■ Text extract:
--- BEGIN ---

# The worst cube in cube4you, don't buy it



## rubikaz (Aug 7, 2008)

Hi. I bought some weeks ago the New type Black DIYKit 3x3x3 third model (a):

http://www.cube4you.com/142_New-type-Black-DIYKit-3x3x3-tihrd-model--(a).html

The photo that appeared in this page was different. He does not send me the cube of the old photo. He sent me the worst cube I have tried (worse that the 1$ cubes).

Here you have the old photo (click to enlarge)





This cube has a "tab" in the edges to avoid pops. In the photo that appeared in the web, the centers had some kind of notches. These notches avoid that the tab touch the center. You can see also this cube in this video:

http://www.youtube.com/watch?v=kmOaS-ICN_M

Edit: the video was uploadad by the seller. He has removed it. Check this video:

http://www.youtube.com/watch?v=MbFBRj3VAAw

This cube is also the most expensive diy cube (no rubik) that he has. But he has not sent me this cube, he has sent me a different one. Later he changed the photo in his webpage with the real cube that he send:





The edges are different, they have 1 tab (the edges of the previous photo had 2 tabs). Now the centers don't have the notches so the tabs of the edges touch (crash) the centers so the movement is horrible!!!! It is the worst cube I have tried. I have spoken with the seller but he don't accept my reclaim. He is not going to refund me my money. I am not the only one with this problem:

http://bbs.cube4you.com/thread-1332-1-1.html (login required in www.cube4you.com)

It is the last time I buy something in this web. I don't know if he will send me the puzzles I buy or others. And if you reclaim to him, he will not hear you.


----------



## starmountsoccer717 (Aug 7, 2008)

I had the same problem with the new type white DIYkit 3x3x3 third model (a). I asked for my money back or for him to send me the right thing but he didnt!

--- END ---

■ Short problem 1: Return, word for word, the stretch of the cube4you forum thread above that begins at the words "It is the last" and stops after "but he didnt!".
■ Short problem 2: Resume the forum thread about the cube4you DIY cube, continuing from its final sentence.

■ Information given:
--- BEGIN ---

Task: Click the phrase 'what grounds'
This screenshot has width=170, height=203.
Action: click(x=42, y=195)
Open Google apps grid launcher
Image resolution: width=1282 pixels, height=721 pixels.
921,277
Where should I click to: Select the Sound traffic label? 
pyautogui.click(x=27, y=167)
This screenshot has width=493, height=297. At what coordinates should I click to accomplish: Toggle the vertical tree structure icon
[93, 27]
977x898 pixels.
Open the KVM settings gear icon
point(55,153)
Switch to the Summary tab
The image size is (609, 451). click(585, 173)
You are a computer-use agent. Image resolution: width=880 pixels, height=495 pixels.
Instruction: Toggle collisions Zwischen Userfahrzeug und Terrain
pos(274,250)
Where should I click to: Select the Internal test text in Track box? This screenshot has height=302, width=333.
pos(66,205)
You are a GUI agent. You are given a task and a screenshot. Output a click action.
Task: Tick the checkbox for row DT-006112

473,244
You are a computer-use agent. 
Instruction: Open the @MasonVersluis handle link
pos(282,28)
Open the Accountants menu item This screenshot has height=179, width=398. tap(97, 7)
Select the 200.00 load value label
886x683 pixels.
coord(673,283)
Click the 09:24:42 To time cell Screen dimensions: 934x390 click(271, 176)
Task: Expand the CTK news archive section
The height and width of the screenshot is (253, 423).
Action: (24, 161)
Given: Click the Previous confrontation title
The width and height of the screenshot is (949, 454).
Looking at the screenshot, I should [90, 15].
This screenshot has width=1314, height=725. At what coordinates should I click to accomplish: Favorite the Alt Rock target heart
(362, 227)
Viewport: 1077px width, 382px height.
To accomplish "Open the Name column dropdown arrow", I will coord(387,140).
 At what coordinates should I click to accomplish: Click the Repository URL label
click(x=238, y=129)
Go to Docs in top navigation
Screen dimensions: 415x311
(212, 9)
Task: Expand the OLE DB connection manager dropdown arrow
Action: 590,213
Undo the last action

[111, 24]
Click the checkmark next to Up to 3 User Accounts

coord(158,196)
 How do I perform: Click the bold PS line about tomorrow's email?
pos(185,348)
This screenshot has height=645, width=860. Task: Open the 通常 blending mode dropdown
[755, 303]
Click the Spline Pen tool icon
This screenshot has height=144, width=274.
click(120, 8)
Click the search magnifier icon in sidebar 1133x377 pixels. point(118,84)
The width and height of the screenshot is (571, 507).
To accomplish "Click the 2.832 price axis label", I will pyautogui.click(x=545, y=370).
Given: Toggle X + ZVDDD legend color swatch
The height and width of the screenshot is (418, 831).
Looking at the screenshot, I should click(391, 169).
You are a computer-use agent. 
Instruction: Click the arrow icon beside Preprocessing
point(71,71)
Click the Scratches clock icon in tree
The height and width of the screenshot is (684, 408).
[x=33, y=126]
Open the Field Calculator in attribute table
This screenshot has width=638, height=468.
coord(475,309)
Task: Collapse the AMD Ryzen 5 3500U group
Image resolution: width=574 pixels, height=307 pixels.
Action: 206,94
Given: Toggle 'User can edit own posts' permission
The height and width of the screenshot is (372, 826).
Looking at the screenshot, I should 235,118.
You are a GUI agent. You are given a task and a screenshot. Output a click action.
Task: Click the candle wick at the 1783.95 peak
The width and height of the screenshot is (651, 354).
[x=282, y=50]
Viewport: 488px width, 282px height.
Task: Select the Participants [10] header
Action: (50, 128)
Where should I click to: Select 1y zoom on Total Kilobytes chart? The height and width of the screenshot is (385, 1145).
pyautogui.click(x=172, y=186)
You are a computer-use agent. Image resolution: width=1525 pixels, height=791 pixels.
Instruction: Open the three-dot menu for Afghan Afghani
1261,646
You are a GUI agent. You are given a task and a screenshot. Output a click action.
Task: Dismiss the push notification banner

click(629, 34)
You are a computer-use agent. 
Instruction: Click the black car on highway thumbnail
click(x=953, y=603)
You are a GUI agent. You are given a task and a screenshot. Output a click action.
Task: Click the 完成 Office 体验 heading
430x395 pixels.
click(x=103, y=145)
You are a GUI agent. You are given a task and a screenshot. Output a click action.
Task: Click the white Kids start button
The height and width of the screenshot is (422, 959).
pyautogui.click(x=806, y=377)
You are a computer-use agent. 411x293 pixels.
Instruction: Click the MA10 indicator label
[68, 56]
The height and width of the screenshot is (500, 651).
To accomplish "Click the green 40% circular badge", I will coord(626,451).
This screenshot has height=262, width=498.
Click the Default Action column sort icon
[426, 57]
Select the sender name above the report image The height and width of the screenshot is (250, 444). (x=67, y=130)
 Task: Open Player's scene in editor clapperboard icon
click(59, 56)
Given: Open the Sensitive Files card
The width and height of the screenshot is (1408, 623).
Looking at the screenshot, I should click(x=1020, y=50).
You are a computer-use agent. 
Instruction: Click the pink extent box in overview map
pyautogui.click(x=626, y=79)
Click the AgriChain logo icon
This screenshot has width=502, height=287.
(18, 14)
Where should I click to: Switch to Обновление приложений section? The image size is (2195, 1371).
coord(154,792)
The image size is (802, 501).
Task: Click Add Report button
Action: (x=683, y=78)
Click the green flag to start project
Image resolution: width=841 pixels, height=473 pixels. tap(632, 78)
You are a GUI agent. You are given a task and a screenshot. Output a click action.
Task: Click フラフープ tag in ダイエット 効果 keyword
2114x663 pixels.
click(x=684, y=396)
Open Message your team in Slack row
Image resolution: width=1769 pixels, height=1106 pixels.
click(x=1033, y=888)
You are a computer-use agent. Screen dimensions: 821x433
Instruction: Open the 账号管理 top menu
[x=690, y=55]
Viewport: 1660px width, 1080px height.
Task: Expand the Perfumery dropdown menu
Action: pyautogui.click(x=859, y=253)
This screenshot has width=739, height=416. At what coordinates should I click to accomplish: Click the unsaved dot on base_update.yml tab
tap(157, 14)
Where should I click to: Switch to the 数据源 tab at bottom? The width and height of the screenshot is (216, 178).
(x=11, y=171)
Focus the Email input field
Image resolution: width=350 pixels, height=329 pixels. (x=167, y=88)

--- END ---

■ Task result 1:
It is the last time I buy something in this web. I don't know if he will send me the puzzles I buy or others. And if you reclaim to him, he will not hear you.


----------



## starmountsoccer717 (Aug 7, 2008)

I had the same problem with the new type white DIYkit 3x3x3 third model (a). I asked for my money back or for him to send me the right thing but he didnt!

■ Task result 2:
----------



## 3.14159265358979323846264 (Aug 7, 2008)

http://www.cube4you.com/393_Black-DIYKit-3x3x3-Cube-II-(a).html
Is this the same one?

Too many different cubes.


----------



## rubikaz (Aug 7, 2008)

Hi Pi.

The cube of your link is a different one. I also bought this one. The cube is not good (dont buy it) but at least he sent me the cube of the photo.


----------



## 3.14159265358979323846264 (Aug 7, 2008)

rubikaz said:


> Hi Pi.
> 
> The cube of your link is a different one. I also bought this one. The cube is not good (dont buy it) but at least he sent me the cube of the photo.


That would be a shame, since I bought 2 of those. And I did get another type a (a "better" one) I think, for a friend.

Well, I shall see, since a good cube is a fairly subjective, it might be fine for my standards. However, it's getting pretty annoying with all those different cubes, pff.


----------



## joey (Aug 7, 2008)

I agree, I just bought one of these too, It turned out to be different cube than I had previously seen. I was very disappointed.


----------



## 3.14159265358979323846264 (Aug 8, 2008)

I received a Type A DIY II and also a Type A DIY. I don't have experience with a lot of different types, but the Type A II one seems pretty fine. Hard to pop and still loose enough.
The "normal" type a one is a heavier and harder to get as loose as the type II without popping. Normally it has been lubed already but it might need some more of it. I'll do that later.

At the moment I do prefer the type II one.


----------



## shadowpartner (Aug 8, 2008)

ive tried to get a refund for a broken pyramix he sent.

he just ignored me.. hate his attitude


----------



## 3.14159265358979323846264 (Aug 8, 2008)

shadowpartner said:


> ive tried to get a refund for a broken pyramix he sent.
> 
> he just ignored me.. hate his attitude


I just messaged him concerning an 4x4x4 eastsheen that's missing. He better not ignore me, they're like 18$.

There need to be more shops.


----------



## yurivish (Aug 8, 2008)

shadowpartner said:


> ive tried to get a refund for a broken pyramix he sent.
> 
> he just ignored me.. hate his attitude



I ordered a lot of cubes and A cores. I received the wrong cubes and NO cores. I've tried contacting him many times, fruitlessly. I think he just ignores people with problems with his service.


----------



## xtenglong (Aug 8, 2008)

I just realized that i got the same thing T_T... From the looks of it, messaging him won't do anything.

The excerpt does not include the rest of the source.